_WORK TO COMPLETE_. Could you write out, exactly and with no pictures, every line from the one containing "Click the Apply button" through the last line of the entries?

Stored dataset items:
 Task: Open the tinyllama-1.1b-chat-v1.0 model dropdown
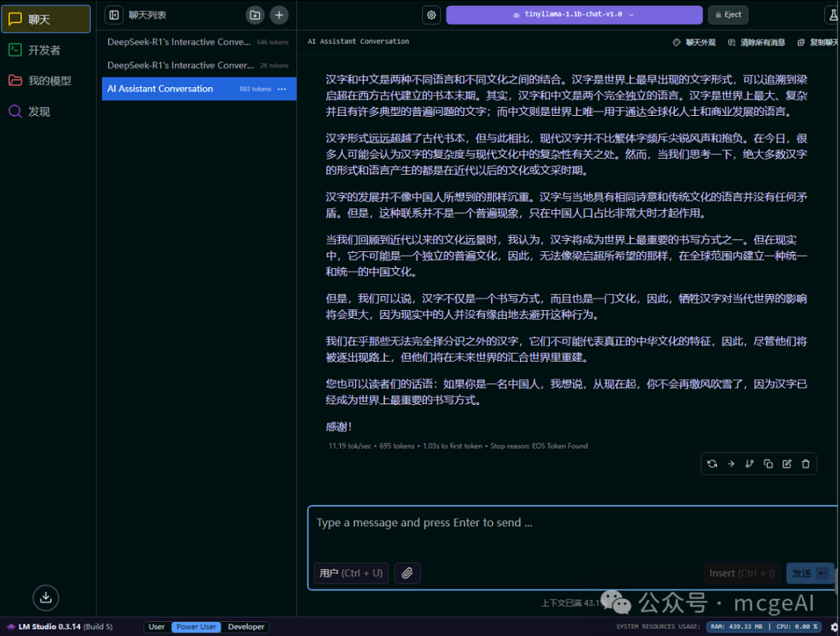[573, 14]
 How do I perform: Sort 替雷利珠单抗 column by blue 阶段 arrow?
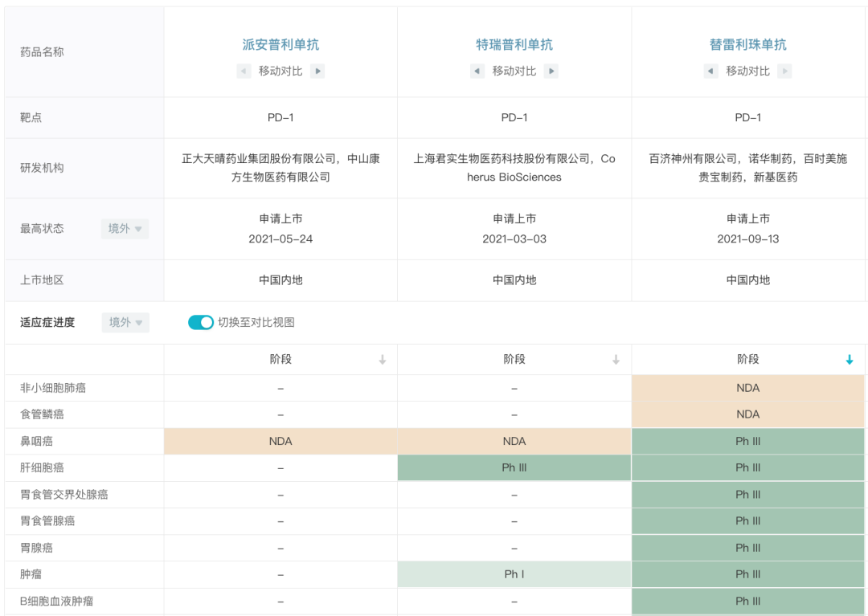(850, 361)
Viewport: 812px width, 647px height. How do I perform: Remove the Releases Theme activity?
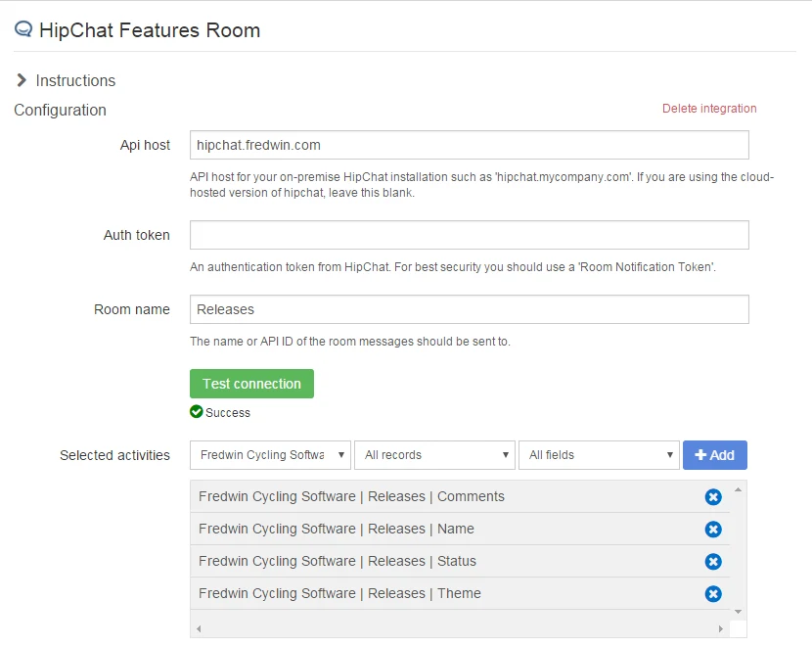[713, 594]
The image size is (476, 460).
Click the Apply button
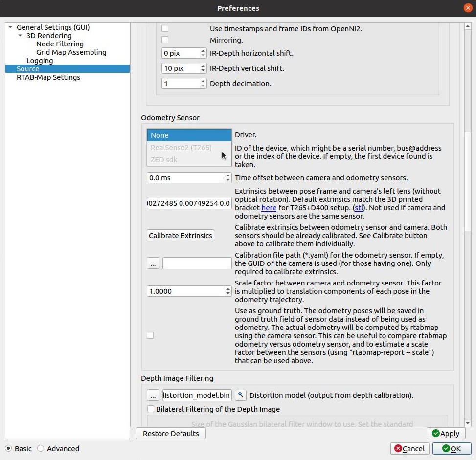pos(446,433)
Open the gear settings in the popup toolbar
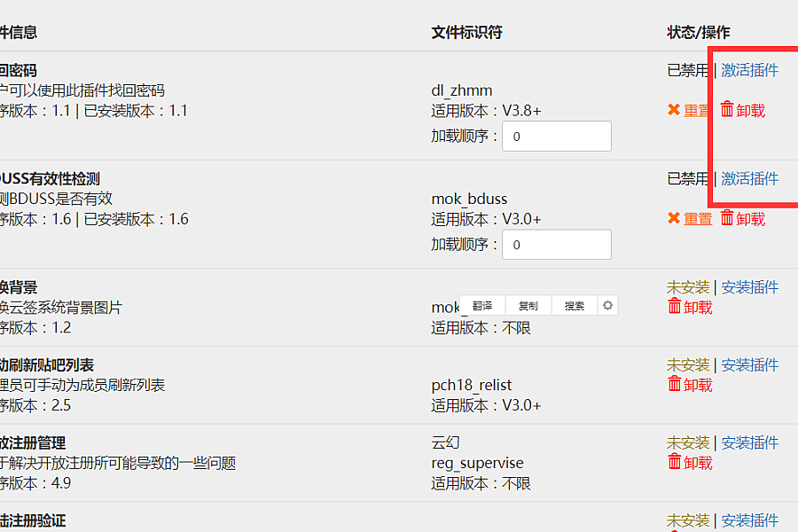 coord(607,306)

_RESULT FOR THIS TASK_.
Click the Apply button
pos(446,433)
Open the gear settings in the popup toolbar
 coord(607,306)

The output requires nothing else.